(Source data)
+++
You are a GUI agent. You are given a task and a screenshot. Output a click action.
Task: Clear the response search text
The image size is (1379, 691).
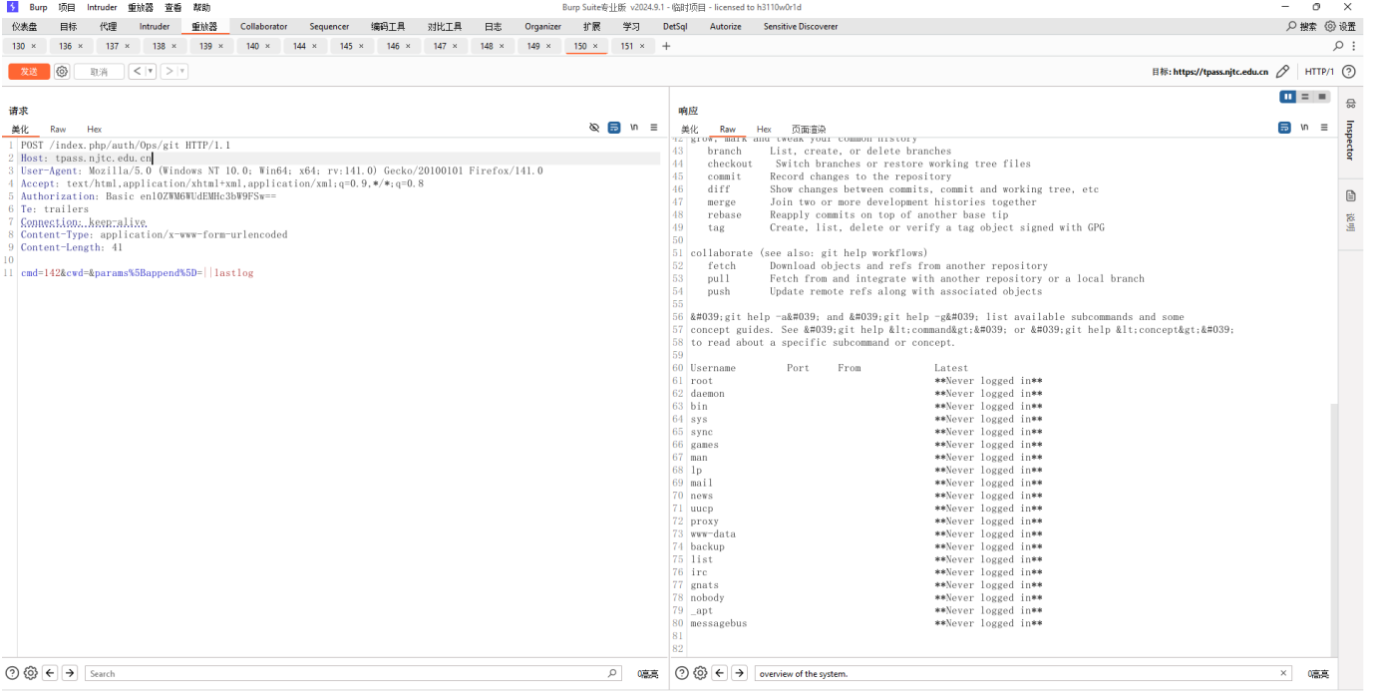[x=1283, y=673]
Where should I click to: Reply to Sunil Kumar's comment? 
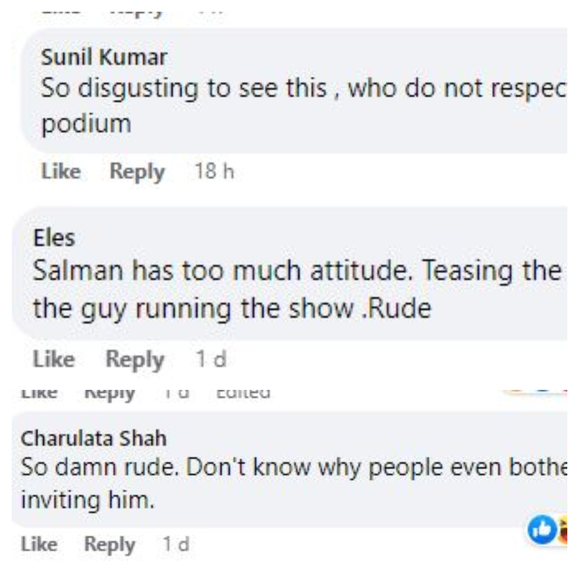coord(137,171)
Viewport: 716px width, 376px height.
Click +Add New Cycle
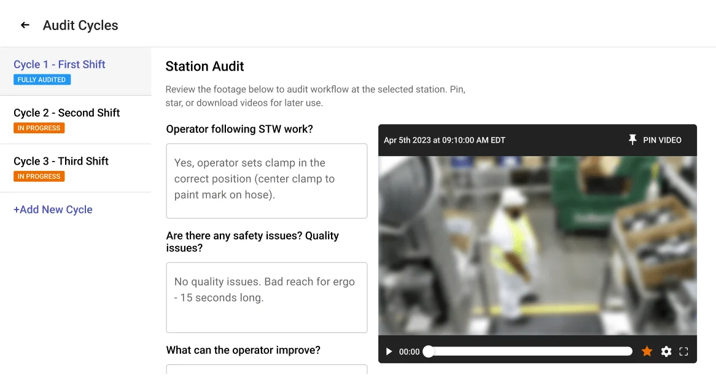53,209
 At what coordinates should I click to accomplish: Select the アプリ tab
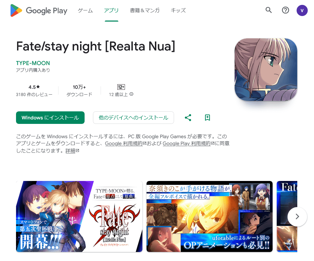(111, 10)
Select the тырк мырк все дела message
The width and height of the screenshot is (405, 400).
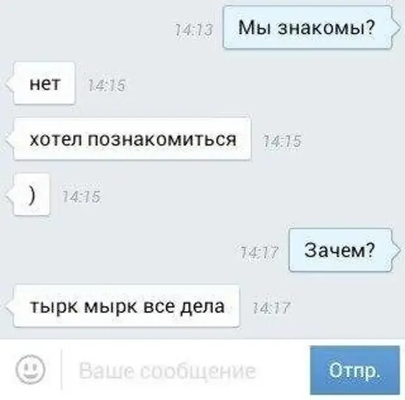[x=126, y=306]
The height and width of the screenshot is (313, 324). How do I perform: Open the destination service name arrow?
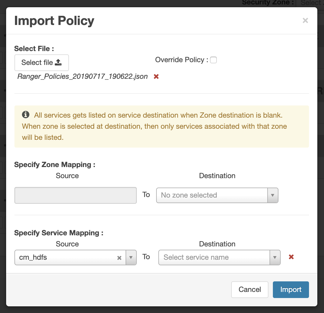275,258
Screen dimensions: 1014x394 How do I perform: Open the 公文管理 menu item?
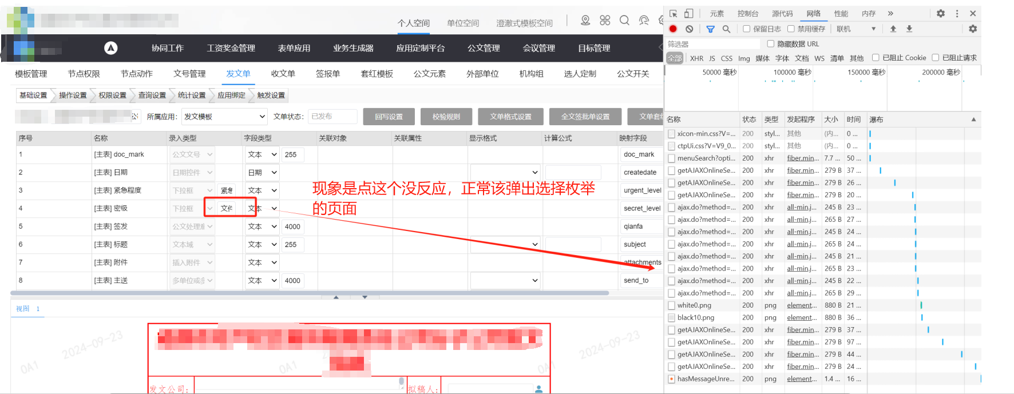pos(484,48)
+++
#### [EXERCISE DETAILS]
Once the line containing "The width and" is located, write out exactly that line and each one after it to the end of the records above, excluding pictures and nothing else.

#### [RESULT]
The width and height of the screenshot is (405, 400).
[x=126, y=306]
The height and width of the screenshot is (313, 324). How do I perform: Open the destination service name arrow?
275,258
Screen dimensions: 1014x394 How do I perform: Open the 公文管理 menu item?
pos(484,48)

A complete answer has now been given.